Görevlilere ikram paketlerinin bize teslim edilmesini rica ediyorum. Hiç zorluk çıkarmadan torbayı elime tutuşturuyorlar. Üç kişi bu yiyecekleri dağıtmak için gelsin diyorum. Yiyecekler dağıtılıyor. Aslında imkânsız olduğunu bilen bir muzip “sigara da serbest mi” diyor. “Şu andan itibaren uçak kalkıncaya kadar, yani saat dörde kadar buranın yönetimini biz devraldık. Her şey serbest, yasaklar bitmiştir. Sigaralar keyifle tüttürülmeye başlandı. Sivil kılıklıların hareketi de arttı. Birisi yarı alaycı bir tavırla “ ooo, diyor çok hızlısın”. “Siz de diyorum çok yavaşsınız.

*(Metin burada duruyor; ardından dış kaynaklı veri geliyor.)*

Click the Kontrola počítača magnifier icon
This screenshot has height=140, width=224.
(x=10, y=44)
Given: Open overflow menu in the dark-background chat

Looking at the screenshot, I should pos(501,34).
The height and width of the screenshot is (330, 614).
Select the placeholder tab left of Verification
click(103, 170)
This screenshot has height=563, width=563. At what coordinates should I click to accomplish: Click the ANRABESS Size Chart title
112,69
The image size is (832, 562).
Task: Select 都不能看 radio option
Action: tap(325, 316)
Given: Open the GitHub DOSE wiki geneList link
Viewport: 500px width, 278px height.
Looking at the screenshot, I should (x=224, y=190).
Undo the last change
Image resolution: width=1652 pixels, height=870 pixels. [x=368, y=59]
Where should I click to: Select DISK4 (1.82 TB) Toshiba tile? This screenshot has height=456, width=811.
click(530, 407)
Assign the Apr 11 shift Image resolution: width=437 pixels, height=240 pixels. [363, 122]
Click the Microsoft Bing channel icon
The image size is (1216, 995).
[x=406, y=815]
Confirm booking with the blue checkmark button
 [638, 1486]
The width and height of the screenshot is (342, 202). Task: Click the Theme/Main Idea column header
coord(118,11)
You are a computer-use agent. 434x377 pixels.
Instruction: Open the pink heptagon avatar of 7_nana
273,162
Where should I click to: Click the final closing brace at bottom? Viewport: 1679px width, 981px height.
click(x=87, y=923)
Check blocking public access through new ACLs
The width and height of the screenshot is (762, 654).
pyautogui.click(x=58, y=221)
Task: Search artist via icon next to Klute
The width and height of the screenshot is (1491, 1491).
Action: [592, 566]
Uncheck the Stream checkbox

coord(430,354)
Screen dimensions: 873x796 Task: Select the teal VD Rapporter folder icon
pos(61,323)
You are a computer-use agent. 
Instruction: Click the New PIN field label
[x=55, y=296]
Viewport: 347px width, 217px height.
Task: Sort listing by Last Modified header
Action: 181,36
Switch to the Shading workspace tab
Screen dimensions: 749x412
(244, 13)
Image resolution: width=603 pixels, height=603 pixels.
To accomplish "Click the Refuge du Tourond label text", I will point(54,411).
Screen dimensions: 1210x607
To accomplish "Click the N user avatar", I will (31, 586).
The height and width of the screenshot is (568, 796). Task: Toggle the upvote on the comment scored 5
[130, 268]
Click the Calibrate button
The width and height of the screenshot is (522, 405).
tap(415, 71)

Müdahale ederseniz önüne geçemeyeceğiniz olaylar olur, müdürleriniz de bu olaylara sebebiyet verdiğiniz için sizi sürerler, rahatınız kaçar…Yolculardan birkaç kişi sivil kılıklı polislere müdahale edecek oldu, izin vermedim.

“Arkadaşlar şimdi sessiz olun. İçinizde elektrikçi, elektronikçi olan arkadaş var mı”… Bir elektrik teknisyeni, bir elektrik/elektronik mühendisi parmak kaldırıyor. Bilgisayar kullanmayı bilenleri soruyorum, maşallah neredeyse bilmeyen hiç yok, birkaç kişi dışında.

Şimdi iş bölümümüz şu: önce saat dörde kadar hiçbir olumsuz hareket yapmayacağız. Şayet uçak en geç saat dörtte uçuşa hazır olmazsa Planlarını bozacağız. Sabah biletlerini sattırmayacağız. Ben aşağıdaki bilet gişelerini saydım, tamı tamına yirmi altı bilet satış gişesi var. Bilgi sayar kullanmayı bilen yirmi altı arkadaşımız saat dörtten itibaren bilet gişesinde memur/memure olarak yerlerini alacaklar. Gelen müşterilere bilet satışı yapılmayacak. Muhtemelen müdahale edecekler. Elektrik teknisyeni ve elektronikçi arkadaşlar yerlerini alacaklar. Bir müdahale anında elektrik devreleri kesilecek, sistem işlemez hale getirilecek.

Bunun adı işgaldir. Havaalanını işgal ediyoruz, şimdiden başlamıştır. Başaracağız. Cesaret ve yeteneğimiz var. Uğultular, çığlıklar… varız, varız…

Pencerelerden dışarıyı izlemeye çalışıyorum. Polis araçları bir biri peşi sıra hava alanına giriyor. Resmi giysili bir polis bana yöneliyor. Ona söyleyeceği sözü söylemesine fırsat bırakmadan en küçük müdahalede burayı dağıtacağımızı söylüyorum. O ana kadar en sessizlerimizden birisi yanıma yaklaşıyor, kimliğini çıkarıp polise gösteriyor,  Sakın haa, der gibi başını sallayarak “Gazeteciyim, en küçük bir müdahalenizde hepinizi rezil ederim”…

Saat dörde yaklaştı. Hareket başladı. Herkese ne yapacağını yeniden anlatıyorum. Bir anons... “Filanca yolcuları, sıfır dört uçağı kalkışa hazırdır, lütfen yolcular uçağa geçmek için biniş kapısına gelsinler”…

Sevgili arkadaşım diyorum, kitlelerin sessizliği sabır sınırına kadardır ama asla sonsuz değildir.

Burada gördüğün dünyayı umursamaz görünen kalabalıklar emin ol son anonsu bekliyorlar.